Il nodo della questione: i controlli tecnologici difensivi
Il caso riguarda l’uso di strumenti tecnologici da parte del datore di lavoro per monitorare il comportamento del dipendente. La Corte d’Appello ha ribadito che i controlli difensivi sono legittimi solo se volti a proteggere il patrimonio aziendale o a prevenire illeciti, purché:
- Vi sia un sospetto fondato di comportamento illecito.
- Si rispetti un bilanciamento tra le esigenze aziendali e la tutela della privacy del lavoratore.
- Le verifiche siano effettuate successivamente all’insorgere del sospetto.
Nel caso specifico, la società aveva analizzato i file di log delle e-mail del dipendente risalenti a gennaio 2017, mentre l’anomalia informatica che aveva sollevato i sospetti si era verificata solo l’8 febbraio 2017. Ciò significa che l’indagine ha riguardato dati raccolti prima del sospetto, in violazione dell’art. 4 dello Statuto dei Lavoratori.
Di conseguenza, la Corte ha stabilito che tali dati non potevano essere usati per avviare il procedimento disciplinare, e che nemmeno l’informativa sulla privacy fornita al dipendente rendeva legittimo il controllo.

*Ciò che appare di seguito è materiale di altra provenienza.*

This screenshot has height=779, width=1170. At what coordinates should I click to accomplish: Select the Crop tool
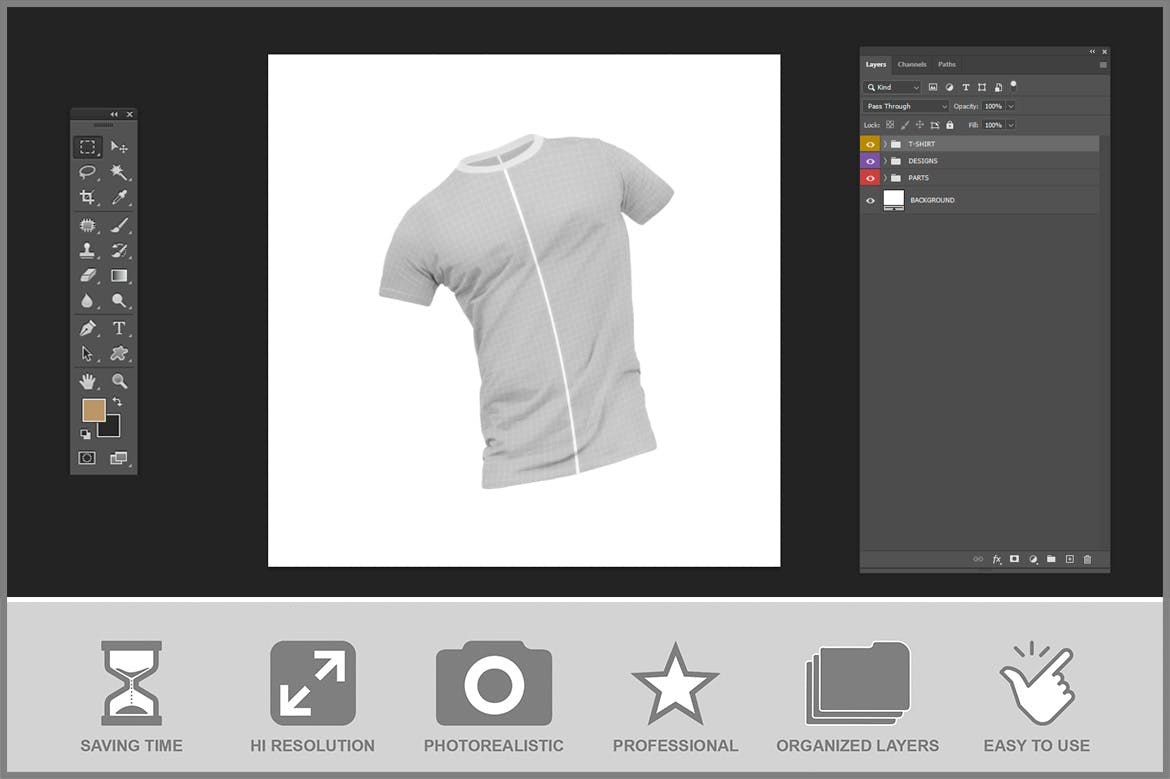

La società è stata condannata al pagamento delle spese processuali per 7.500 euro, oltre agli oneri di legge. È stato inoltre confermato il raddoppio del contributo unificato, come previsto dalla normativa vigente.
Conclusione
La sentenza ribadisce un principio chiave: i controlli tecnologici sui dipendenti possono avvenire solo ex post, ossia su dati raccolti dopo il sospetto di illecito, e non su informazioni archiviate in precedenza. Questo principio tutela la privacy dei lavoratori e limita l’uso retrospettivo degli strumenti di sorveglianza aziendale.